In the records that follow, the lines from the one containing "The image size is (1369, 770)." to the one containing "Task: Click the AminElayan", inclusive, are to be given again exactly.

+===+

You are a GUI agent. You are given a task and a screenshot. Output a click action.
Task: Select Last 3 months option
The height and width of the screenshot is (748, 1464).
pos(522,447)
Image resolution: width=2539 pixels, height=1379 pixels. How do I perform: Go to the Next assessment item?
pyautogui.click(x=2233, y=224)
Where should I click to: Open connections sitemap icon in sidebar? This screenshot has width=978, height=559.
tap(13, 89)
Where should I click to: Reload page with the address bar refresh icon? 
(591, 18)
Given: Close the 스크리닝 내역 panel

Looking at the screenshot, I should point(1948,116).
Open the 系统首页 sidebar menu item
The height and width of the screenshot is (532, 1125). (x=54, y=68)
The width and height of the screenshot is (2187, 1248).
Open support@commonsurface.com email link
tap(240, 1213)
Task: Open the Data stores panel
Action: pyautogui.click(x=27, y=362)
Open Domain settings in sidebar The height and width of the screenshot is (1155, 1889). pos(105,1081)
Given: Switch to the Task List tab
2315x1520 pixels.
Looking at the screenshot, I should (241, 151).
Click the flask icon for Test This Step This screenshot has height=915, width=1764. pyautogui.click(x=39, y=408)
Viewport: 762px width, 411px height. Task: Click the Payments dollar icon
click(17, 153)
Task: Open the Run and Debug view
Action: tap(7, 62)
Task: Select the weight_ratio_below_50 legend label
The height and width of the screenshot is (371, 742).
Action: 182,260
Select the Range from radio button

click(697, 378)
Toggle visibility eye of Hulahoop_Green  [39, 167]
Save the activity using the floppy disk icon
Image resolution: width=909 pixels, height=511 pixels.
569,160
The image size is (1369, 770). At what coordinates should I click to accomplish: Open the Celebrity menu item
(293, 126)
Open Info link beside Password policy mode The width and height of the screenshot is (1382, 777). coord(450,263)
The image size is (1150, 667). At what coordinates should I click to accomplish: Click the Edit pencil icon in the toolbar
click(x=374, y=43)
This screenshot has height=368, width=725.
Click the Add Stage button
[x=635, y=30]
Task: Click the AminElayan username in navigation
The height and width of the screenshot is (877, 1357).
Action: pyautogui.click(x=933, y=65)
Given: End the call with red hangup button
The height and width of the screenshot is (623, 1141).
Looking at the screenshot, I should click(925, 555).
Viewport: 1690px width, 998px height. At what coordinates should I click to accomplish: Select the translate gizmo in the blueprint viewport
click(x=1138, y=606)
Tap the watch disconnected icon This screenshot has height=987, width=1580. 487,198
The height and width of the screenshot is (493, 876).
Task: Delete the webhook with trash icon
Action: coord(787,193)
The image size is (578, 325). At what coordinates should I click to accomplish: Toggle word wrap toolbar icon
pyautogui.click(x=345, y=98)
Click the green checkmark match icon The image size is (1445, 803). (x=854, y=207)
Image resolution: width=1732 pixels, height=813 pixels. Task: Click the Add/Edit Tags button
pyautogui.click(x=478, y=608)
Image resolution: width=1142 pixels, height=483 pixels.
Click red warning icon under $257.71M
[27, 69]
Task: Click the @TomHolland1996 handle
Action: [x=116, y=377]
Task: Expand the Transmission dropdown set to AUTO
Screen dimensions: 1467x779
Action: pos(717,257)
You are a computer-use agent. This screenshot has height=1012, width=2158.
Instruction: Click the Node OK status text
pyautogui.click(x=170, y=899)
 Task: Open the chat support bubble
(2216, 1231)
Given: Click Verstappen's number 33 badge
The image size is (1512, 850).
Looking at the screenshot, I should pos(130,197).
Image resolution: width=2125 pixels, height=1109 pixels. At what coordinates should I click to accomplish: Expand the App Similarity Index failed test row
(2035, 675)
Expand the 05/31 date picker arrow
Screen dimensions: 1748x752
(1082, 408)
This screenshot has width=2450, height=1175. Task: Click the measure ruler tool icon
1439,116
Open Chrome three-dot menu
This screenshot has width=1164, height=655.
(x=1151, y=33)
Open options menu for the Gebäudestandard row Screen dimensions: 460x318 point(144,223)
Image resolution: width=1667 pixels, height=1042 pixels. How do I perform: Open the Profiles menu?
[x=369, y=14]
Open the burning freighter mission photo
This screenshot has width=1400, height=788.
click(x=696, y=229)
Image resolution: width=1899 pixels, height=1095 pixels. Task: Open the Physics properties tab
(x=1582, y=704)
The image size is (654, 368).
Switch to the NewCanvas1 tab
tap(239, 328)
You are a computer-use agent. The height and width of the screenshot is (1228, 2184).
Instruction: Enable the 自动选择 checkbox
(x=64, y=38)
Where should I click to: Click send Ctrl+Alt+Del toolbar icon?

+===+

◆ **ANSWER TO THE PROBLEM**
The image size is (1369, 770). At what coordinates should I click to accomplish: Open the Celebrity menu item
(293, 126)
Open Info link beside Password policy mode The width and height of the screenshot is (1382, 777). coord(450,263)
The image size is (1150, 667). At what coordinates should I click to accomplish: Click the Edit pencil icon in the toolbar
click(x=374, y=43)
This screenshot has height=368, width=725.
Click the Add Stage button
[x=635, y=30]
Task: Click the AminElayan username in navigation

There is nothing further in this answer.